Wow. What a week it’s been on Good Enough Mother.
There have been so many healthy debates, exchanged ideas and even some strong words along the way! I’m sure you all know what I’m talking about…
It only goes to prove once again what a great place GEM has become to share, be heard, learn and grow. Which ties in with my theme for this week – the idea of mentors in our lives and the people who teach and counsel us occupationally or personally at different points in our lives.
I know for me, as well as close family and friends who all act as mentors in one way or another, I’ve found being a part of GEM has been incredibly inspiring. Richard, Rene’s producer, first approached me to write a piece for the site last summer. The idea excited and terrified me all at once but I took on the challenge and haven’t looked back. That’s not to say that I’ve found it easy, but it’s becoming easier; now it’s a part of my week-to-week life and I wouldn’t want it any other way! Richard is a long-time friend who has been something of a creative mentor for me over the years too, introducing me to great books, encouraging me with words of wisdom, warmth and humour, and now Rene does the same. I feel very lucky.
But mentors aren’t always that great. When I trained to be a high school teacher, there were mentors a-plenty. Each placement brought with it a new one, each with their own style.
My first placement was overseen by a Head of Department whose style was of the ‘leave ‘em to their own devices’ variety – mainly while she drank coffee and planned her social life. She was very proud of her sporty convertible, knee length high-heeled boots and manicure, and seemed to be out of the door even before the school bell went at the end of the day. She was forgettable, in that I literally can’t even recall her name, let alone her face, just the car, the boots, the lifeless departmental office. Though she did teach me one thing – this was not the kind of teacher I wanted to be.
However, on my final, long-term placement I was fortunate. I arrived just before the lunch bell on the day of my preliminary visit to my new school and while my new mentor, Janet, and I hastily introduced ourselves, she proposed we head out to the bar across the road for lunch and a chat. First surprise of the day: no stuffy staffroom for us! Excellent.
She scooped up the folders of work schemes and we made for the gate. On the way she told me that this particular week had been quite challenging. With the support of the Principal she’d made the decision to come out to both staff and students at the school: the second surprise of the day. A rumor had started and she didn’t want to deny anything. She was gay. The kids had a right to know the plain truth. She had a right to be open about it. She was so matter-of-fact, though a tremor of trepidation in her voice revealed she knew this was a big deal. Wow. That sealed it. She was going to make a very excellent mentor. How brave I thought, what an incredible thing, made all the more significant as this was one of the most rural and close-knit communities I had ever visited – a small mining town perched on the cliffs in the far south-west of England, hundreds of miles from anywhere you might deem as cosmopolitan. I admired her enormously.
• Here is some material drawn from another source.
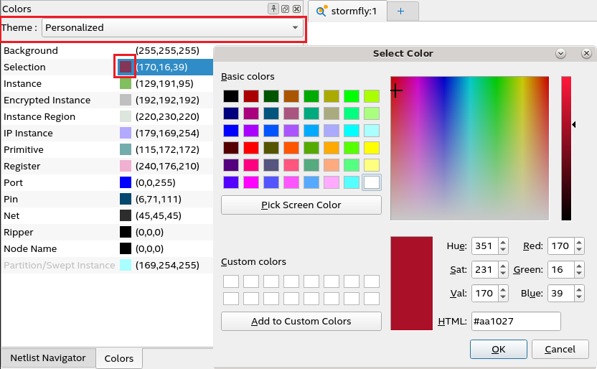The image size is (597, 369).
Task: Confirm the color with the OK button
Action: [x=498, y=350]
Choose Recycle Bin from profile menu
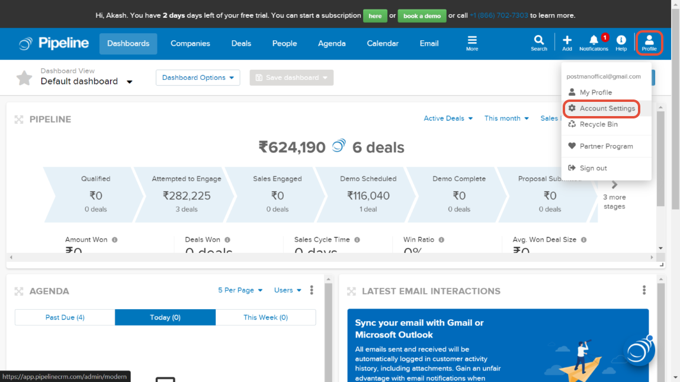Image resolution: width=680 pixels, height=382 pixels. (598, 124)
Over the months I was at that school, I saw that Janet was an unbelievable teacher, clearly respected and loved by the pupils and colleagues alike. She was the best mentor I could have asked for on this final leg of my course.
Every teacher’s Holy Grail is to get and keep the students quiet so some actual teaching can take place. Sounds easy right? Wrong. Oh so wrong. In our after-school de-briefs in the early days, Janet had a succinct way of putting this. After going through each part of the day’s lessons, she’d say something like ‘Honestly, it was great, but Nikki…’ now she started to beat out the rhythm of her words with her hand, ‘…you’ve just got to get the kids to shut the f*** up.’ It took me aback at first and then I laughed and nodded; despite the harshness of the words, I knew there was nothing hard or cold about it. This was her style: passionate, witty, real. It soon became my silent mantra that kept me going through some mightily challenging situations in class. And yes. Behind closed doors, teachers curse.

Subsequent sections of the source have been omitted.